Change 2: Revised Home Loan Interest Deduction Cap
The home loan interest deduction remains at HKD 100,000 per year, but the IRD has clarified that the 20-year cap applies to the total deduction claimed, not the number of years of ownership. A taxpayer who claims HKD 100,000 for 10 years has used 10 of the 20 “allowance years.” If they sell the property and buy a new one, the remaining 10 years can be applied to the new loan. This was previously ambiguous and led to incorrect claims in the 2023/24 tax year.
Case Study: A Mid-Career Professional with Multiple Income Streams
Consider a 45-year-old married taxpayer with two children and one dependent parent. Their income for 2024/25 is:
- Salary: HKD 1,200,000
- Freelance consulting (Hong Kong source): HKD 300,000
- Rental income from a Hong Kong property: HKD 240,000 (net of rates and government rent)
- MPF contributions: HKD 18,000
- Home loan interest: HKD 80,000
- Charitable donations: HKD 50,000
Step 1: Total income. HKD 1,200,000 (salary) + HKD 300,000 (freelance) + HKD 240,000 (rental) = HKD 1,740,000. The rental income is subject to property tax (15% of net assessable value), but it is included in total income for the standard rate comparison.
Step 2: Net assessable income.

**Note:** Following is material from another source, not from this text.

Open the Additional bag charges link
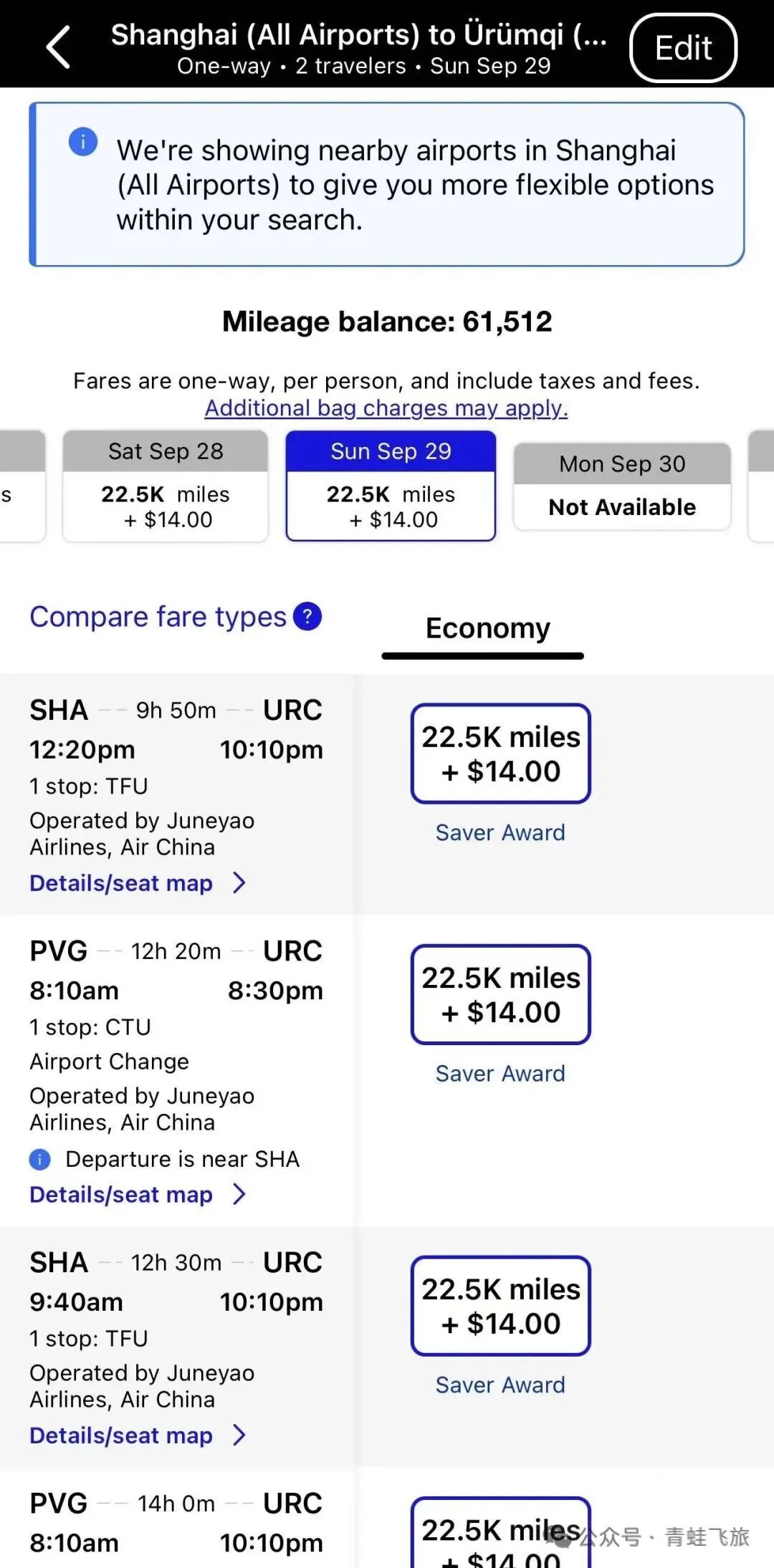This screenshot has height=1568, width=774. click(x=386, y=408)
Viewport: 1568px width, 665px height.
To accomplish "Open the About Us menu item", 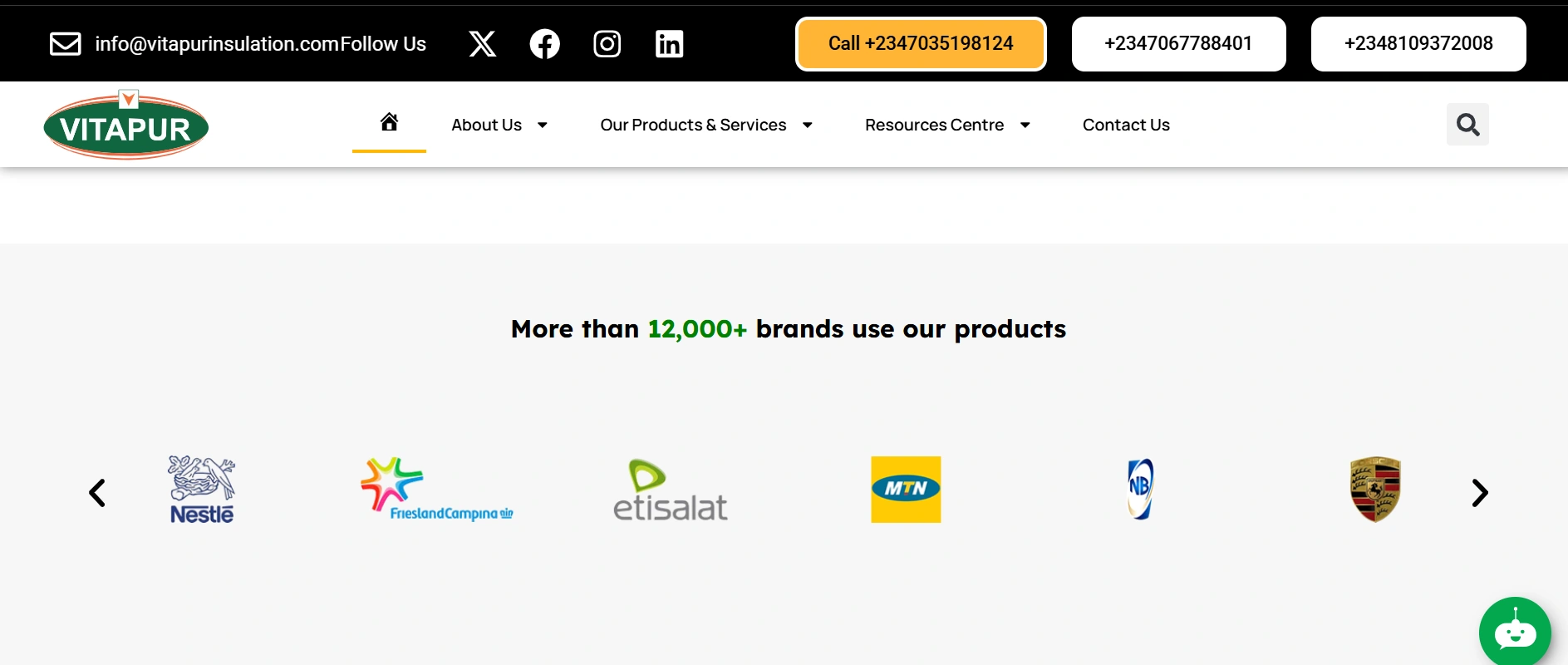I will pyautogui.click(x=486, y=125).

HKD 1,200,000 (salary) minus HKD 18,000 (MPF) minus HKD 80,000 (home loan interest) minus HKD 50,000 (donations) = HKD 1,052,000 from employment. The freelance income of HKD 300,000 is subject to profits tax, not salaries tax, so it is not reduced by these deductions. The rental income of HKD 240,000 is subject to property tax at 15% (HKD 36,000) and is not reduced by these deductions.
Step 3: Net chargeable income. HKD 1,052,000 minus HKD 549,000 (allowances) = HKD 503,000.
Step 4: Tax computation. Progressive rates on HKD 503,000: HKD 1,000 (2% on first HKD 50,000) + HKD 3,000 (6% on next HKD 50,000) + HKD 5,000 (10% on next HKD 50,000) + HKD 7,000 (14% on next HKD 50,000) + HKD 68,510 (17% on remaining HKD 403,000) = HKD 84,510. Standard rate: 15% of HKD 1,052,000 = HKD 157,800. The lower figure (HKD 84,510) applies.
The taxpayer’s total tax liability is HKD 84,510 (salaries tax) + HKD 36,000 (property tax) + profits tax on the freelance income (at 16.5% of assessable profits) = approximately HKD 170,000 total. The key takeaway is that the MPF and home loan deductions only reduced the salaries tax, not the property or profits tax.
Actionable Takeaways
- Segregate your income sources before filing: The IRD’s 2025 guide makes clear that MPF deductions apply only to employment income, so taxpayers with freelance or rental income must compute their net assessable income separately for each tax head.
- Claim home loan interest against the correct income: The HKD 100,000 cap applies to salaries tax only; property tax has no home loan interest deduction, so ensure the deduction is applied to the correct return.
- Monitor the 20-year home loan interest cap: The IRD now counts total deduction years across properties, so track your claims carefully to avoid exceeding the limit prematurely.
- Consider the standard rate cap for high-income earners: If your net assessable income exceeds HKD 5,000,000, the standard rate (15%) may be lower than the progressive rate, but this requires a separate computation that includes all income sources.
- Use the IRD’s 2025-2026 tax return pack as your primary reference: The worked examples in the guide (pages 14-28) are the most authoritative source for understanding the IRD’s current interpretation of the computation rules.
本文不構成稅務建議。涉及個人稅務情況請諮詢持牌會計師或稅務師。
This does not constitute tax advice. Consult a licensed CPA or tax advisor for your specific situation.